Mark Zuckerberg and Dr. Priscilla Chan’s social issues-minded fund has invested $24 million in Andela, the fund would enable the Nigerian startup to train more engineers in Africa to get tech jobs.
The Chan Zuckerberg Initiative is leading a new $24 million Series B round of funding into Andela, the first lead investment for the fund set up by Facebook’s billionaire founder and his wife, a trained pediatrician, last year. Forbes reported that Venture firm GV joined the round, alongside existing investors Spark Capital, Omidyar Network, Learn Capital and CRE Ventures.
Andela has trained just under 200 engineers in its two years in operation, accepting them from a pool of 40,000 applicants and giving them six months of intensive training before sending them to spend two weeks at technology partners. After that, the Andela developers sign on to those companies full-time, working out of Andela campuses it operates in Lagos and Nairobi.
“The goal is to cultivate a next generation of founders and CTOs of great companies across Africa,” says CEO Jeremy Johnson, who made the Forbes 30 Under 30 list in 2012 for a previous startup, 2U.
Andela plans to open up a presence in a third African nation after Kenya and Nigeria later this year and opened a San Francisco office last month.
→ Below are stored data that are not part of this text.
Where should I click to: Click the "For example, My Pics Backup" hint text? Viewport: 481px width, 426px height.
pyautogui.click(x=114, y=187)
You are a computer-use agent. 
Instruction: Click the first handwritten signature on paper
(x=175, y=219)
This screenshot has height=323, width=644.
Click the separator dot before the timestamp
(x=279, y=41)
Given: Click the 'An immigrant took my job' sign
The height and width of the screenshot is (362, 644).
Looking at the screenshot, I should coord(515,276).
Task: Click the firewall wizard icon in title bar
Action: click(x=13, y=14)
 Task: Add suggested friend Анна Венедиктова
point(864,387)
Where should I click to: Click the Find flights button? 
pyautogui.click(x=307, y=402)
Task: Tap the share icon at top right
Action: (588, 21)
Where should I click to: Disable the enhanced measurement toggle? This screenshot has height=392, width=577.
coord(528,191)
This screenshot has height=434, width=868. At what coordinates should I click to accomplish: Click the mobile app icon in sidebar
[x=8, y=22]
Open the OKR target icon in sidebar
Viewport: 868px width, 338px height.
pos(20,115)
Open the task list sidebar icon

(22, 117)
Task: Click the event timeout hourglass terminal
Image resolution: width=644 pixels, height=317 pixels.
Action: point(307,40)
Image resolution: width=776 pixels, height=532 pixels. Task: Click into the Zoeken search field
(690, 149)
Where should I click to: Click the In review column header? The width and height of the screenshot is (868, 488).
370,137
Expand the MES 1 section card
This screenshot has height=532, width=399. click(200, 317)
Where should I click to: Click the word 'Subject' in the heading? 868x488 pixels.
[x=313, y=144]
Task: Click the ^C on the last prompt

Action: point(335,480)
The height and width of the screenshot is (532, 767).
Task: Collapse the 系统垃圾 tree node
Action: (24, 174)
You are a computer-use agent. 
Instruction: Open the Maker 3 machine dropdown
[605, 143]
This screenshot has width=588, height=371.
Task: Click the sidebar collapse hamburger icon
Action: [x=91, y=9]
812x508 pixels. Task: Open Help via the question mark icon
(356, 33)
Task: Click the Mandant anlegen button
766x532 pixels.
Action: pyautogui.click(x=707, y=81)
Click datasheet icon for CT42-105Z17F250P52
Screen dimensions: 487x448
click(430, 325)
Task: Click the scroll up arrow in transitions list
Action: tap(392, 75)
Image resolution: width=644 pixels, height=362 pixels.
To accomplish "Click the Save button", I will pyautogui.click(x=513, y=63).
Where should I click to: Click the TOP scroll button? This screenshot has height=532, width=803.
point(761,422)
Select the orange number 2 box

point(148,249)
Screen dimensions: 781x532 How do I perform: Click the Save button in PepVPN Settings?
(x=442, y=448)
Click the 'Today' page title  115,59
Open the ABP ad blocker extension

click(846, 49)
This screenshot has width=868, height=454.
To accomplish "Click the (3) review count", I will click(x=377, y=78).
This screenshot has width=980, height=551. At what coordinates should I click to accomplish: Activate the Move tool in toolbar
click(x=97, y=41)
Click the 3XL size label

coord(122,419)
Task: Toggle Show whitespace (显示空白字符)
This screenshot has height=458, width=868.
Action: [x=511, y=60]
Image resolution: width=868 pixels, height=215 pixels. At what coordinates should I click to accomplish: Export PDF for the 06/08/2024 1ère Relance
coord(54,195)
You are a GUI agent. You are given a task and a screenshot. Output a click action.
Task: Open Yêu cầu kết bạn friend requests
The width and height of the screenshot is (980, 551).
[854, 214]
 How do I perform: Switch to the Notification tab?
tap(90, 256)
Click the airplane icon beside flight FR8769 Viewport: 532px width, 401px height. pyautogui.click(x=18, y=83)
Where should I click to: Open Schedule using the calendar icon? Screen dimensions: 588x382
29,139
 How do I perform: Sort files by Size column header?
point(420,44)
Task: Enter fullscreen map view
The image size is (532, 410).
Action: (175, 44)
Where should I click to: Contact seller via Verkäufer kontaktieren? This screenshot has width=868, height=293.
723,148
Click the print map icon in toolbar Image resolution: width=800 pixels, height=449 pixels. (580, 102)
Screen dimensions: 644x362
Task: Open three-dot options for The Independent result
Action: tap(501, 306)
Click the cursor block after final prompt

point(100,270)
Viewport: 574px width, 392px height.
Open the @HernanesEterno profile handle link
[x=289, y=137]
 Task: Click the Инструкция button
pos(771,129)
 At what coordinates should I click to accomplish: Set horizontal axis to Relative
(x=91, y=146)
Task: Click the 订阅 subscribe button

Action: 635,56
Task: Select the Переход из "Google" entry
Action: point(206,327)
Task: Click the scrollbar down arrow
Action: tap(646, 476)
The company plans to double its just under 200 developers trained to date over the next year.
Johnson told Forbes that Andela isn’t profitable and isn’t trying to be, while focusing on scaling its presence; the partnerships with tech companies including Google, Microsoft and startups such as 6Sense and the Muse, however, brings in “real” revenue, he says.
The company’s biggest challenge is to prove that the quality of its graduates can be maintained at larger numbers. “When companies interact with Andela developers right now, they think, this person is sort of amazing,” says Johnson. Perhaps new investor Zuckerberg knows a thing or two about maintaining engineering quality at scale.